[Brano]:
>>

La buona notizia è che i tassi di mortalità precoce dovuta a tumori o malattie croniche, come diabete e ipertensione, sono scesi del 20% in 12 anni. Questo significa che il sistema è riuscito ad incidere sulla mortalità evitabile. Nel caso del tumore al polmone negli uomini il tasso è diminuito di quasi tre punti percentuali, mentre il cancro alla cervice uterina è calato del 4,1%. Traguardi raggiunti in un contesto difficile e, secondo l’Osservatorio, ancora sottovalutato: «I 21 sistemi regionali stanno raggiungendo il pareggio di bilancio – riprende Solipaca –. Negli ultimi anni, nei quali la spesa è rimasta uguale se non diminuita, la sanità è riuscita a far fronte ai problemi di numeri e nel frattempo la vita media si è allungata. Ma si tratta di una sostenibilità pagata a caro prezzo, soprattutto in termini di riduzione del personale e delle prestazioni». Un costo come detto sostenuto in parte delle famiglie, che affrontano da sole le spese di un paziente a carico o emigrano in altre regioni per ottenere prestazioni accettabili e adeguate alle loro condizioni.

«Non abbiamo nulla da imparare su diagnosi e terapia, ma siamo carenti su prevenzione e post terapia – sottolinea Roberta Siliquini, presidente del Consiglio superiore di sanità –. I malati cronici sono in aumento e vanno inseriti in un circuito che coinvolge molti altri attori, non solo i medici. La malattia cronica ha un peso sociale molto rilevante anche se ancora non del tutto osservabile perché ancora non esistono standard di raccolta e analisi dati. In molti casi influisce sulla salute mentale e, anche se i ricoveri per questo tipo di problemi diminuiscono, aumenta l’uso di psicofarmaci. Si tratta di disturbi sommersi».

Al Sud si muore di più per la poca prevenzione

In Italia si muore di meno, ma solo nelle regioni in cui si fa prevenzione e al Sud, in particolare, se ne fa ancora troppo poca. L'ennesimo richiamo al Paese a doppia velocità arriva dall'Osservatorio nazionale sulla salute nelle regioni. «Il Sud si allontana sempre di più. Ci sono strutture sanitarie tunisine che possono vantare indicatori migliori di quelli ottenuti in alcuni centri del Mezzogiorno – avverte Walter Ricciardi, presidente dell'Istituto Superiore di Sanità –. Ma il problema di queste regioni non riguarda i medici: nelle condizioni in cui operano potremmo dire che sono anche più bravi degli altri. Chi governa, però, deve darsi una mossa. Il disavanzo in termini di qualità della vita si sta facendo insopportabile. Serve una nuova alleanza tra Stato e Regioni per la Sanità. Viviamo una situazione incostituzionale: quello alla salute è un diritto fondamentale non accessorio»

<<

Dati archiviati:
>>

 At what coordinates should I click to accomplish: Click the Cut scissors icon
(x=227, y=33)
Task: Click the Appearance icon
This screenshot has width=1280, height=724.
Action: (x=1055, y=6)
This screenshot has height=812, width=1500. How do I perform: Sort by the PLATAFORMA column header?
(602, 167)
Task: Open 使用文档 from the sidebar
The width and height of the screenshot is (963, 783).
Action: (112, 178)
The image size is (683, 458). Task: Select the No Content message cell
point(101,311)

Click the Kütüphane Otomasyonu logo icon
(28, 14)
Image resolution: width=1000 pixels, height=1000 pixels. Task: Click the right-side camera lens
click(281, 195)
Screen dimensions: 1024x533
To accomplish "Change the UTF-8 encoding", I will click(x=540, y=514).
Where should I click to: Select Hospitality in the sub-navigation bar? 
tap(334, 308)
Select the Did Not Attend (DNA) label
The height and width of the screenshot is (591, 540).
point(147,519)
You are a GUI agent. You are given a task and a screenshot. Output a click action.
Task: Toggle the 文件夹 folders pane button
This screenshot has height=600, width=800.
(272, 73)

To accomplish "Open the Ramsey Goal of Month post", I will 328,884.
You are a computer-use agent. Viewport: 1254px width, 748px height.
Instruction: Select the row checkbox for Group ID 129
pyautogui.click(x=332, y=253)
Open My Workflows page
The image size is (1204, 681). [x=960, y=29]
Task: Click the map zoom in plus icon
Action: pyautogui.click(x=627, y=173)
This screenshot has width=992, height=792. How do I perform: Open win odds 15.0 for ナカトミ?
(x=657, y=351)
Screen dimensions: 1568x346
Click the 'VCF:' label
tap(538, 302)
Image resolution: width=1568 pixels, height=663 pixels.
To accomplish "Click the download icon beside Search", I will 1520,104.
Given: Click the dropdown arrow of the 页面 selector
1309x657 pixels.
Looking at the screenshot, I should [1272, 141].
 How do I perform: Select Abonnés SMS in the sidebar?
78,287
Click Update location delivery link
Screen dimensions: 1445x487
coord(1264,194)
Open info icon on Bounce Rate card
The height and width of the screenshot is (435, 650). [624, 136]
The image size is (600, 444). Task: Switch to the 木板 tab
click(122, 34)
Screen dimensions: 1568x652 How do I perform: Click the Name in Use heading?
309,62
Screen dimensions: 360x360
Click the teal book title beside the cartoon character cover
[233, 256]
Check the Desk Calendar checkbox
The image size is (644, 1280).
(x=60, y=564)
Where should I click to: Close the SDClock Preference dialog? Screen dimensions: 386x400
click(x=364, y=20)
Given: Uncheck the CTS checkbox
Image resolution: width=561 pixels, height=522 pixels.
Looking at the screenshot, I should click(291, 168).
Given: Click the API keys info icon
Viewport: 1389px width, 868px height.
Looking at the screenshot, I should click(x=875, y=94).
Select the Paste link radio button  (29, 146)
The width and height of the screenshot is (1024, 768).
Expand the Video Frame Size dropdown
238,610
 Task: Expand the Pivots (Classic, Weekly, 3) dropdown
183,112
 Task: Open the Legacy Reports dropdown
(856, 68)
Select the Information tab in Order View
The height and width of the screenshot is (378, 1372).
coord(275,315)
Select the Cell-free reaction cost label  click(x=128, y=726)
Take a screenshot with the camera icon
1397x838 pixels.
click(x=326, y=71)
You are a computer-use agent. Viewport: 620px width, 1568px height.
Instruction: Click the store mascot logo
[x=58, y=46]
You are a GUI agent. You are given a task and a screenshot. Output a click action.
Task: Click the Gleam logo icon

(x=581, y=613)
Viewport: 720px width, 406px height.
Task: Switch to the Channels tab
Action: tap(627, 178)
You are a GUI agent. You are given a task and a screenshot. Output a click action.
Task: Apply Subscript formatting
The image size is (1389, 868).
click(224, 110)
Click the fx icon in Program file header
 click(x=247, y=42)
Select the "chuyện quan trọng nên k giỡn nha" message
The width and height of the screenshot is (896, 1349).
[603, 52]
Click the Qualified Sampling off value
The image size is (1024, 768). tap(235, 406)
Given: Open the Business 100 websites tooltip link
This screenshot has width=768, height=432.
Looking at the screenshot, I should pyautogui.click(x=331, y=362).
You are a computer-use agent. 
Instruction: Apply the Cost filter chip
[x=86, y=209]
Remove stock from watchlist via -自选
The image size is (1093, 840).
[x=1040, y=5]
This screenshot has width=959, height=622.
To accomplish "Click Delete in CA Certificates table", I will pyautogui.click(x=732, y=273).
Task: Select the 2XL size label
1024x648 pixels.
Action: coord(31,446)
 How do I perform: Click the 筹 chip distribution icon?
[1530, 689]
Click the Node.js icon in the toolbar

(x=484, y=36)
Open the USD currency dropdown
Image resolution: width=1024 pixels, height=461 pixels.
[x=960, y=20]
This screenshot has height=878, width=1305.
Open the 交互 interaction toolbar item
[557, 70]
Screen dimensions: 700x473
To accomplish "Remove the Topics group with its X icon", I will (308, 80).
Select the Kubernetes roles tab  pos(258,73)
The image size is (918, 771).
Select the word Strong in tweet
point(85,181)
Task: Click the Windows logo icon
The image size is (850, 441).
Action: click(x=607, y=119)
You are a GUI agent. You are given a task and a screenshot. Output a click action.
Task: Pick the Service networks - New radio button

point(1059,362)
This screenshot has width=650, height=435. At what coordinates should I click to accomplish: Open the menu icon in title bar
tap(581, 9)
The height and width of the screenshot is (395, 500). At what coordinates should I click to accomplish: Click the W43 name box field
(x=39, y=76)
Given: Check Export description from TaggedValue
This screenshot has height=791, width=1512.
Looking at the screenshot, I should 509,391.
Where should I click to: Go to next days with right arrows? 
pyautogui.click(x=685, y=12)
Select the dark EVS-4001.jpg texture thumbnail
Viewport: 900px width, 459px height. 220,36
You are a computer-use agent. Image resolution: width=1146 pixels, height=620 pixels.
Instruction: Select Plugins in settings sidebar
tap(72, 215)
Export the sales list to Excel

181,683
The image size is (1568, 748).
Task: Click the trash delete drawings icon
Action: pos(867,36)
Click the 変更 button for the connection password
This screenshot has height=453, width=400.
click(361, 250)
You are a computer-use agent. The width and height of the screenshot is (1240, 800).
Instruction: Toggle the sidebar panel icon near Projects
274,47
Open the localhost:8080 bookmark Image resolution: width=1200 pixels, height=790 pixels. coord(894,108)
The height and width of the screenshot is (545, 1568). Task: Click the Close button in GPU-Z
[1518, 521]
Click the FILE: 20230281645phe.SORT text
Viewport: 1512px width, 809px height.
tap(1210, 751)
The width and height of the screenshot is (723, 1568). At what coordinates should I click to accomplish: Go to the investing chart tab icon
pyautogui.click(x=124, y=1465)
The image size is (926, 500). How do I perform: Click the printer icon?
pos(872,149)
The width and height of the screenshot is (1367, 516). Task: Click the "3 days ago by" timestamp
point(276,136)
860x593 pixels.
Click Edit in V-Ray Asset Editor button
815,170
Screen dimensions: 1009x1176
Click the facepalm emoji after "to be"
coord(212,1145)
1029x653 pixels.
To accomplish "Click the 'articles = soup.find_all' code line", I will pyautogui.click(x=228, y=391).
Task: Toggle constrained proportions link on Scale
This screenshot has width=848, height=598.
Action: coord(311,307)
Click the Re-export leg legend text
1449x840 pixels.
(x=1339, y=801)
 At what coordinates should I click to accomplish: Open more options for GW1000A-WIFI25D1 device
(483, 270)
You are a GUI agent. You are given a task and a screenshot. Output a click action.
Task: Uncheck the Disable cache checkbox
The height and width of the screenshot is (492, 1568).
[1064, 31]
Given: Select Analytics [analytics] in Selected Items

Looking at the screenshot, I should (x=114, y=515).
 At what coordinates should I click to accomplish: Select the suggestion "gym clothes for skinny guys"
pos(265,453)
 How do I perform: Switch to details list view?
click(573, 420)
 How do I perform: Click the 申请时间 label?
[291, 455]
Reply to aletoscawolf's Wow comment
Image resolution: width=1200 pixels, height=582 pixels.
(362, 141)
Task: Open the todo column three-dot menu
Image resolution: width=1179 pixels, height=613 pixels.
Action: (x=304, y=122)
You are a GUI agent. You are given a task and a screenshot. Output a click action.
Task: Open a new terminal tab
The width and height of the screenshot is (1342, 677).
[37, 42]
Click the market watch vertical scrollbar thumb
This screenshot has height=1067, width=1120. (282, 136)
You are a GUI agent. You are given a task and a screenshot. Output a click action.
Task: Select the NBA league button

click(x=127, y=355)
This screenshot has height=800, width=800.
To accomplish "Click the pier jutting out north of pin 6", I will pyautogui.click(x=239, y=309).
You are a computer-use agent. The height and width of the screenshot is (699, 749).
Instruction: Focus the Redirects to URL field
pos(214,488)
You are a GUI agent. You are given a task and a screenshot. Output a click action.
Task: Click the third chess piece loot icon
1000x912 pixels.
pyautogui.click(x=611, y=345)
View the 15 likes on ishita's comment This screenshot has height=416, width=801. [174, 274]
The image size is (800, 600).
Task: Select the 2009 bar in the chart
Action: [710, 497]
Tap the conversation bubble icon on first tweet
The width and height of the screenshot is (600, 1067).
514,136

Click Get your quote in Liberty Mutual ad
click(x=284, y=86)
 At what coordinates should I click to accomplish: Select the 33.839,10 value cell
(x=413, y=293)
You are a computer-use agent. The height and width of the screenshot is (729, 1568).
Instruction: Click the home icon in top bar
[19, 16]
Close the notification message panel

<<

[Descrizione esercizio]:
Come prosegue il brano sulla sanità nelle regioni italiane? Scrivine il seguito a partire dall'ultima frase riportata.

[Risposta]:
A certificare il divario tra il Meridione e il resto del Paese c'è il dato sulla sopravvivenza per tumore, largamente omogenea nel Centro-Nord e sensibilmente inferiore al Sud e nelle Isole. In Veneto, ad esempio, il tasso di mortalità per il cancro al polmone è calato di quasi cinque punti percentuali, mentre in Basilicata e in Calabria soltanto del 1,9%.
I ricercatori dell'Osservatorio indicano nella documentata minor copertura del sistema di screeninig uno dei principali fattori di divario nelle performance tra sistemi sanitari. E in effetti, se nella provincia autonoma di Trento gli esami preventivi per il tumore del colon raggiungono il 72% dei cittadini, in Puglia si fermano al 13%.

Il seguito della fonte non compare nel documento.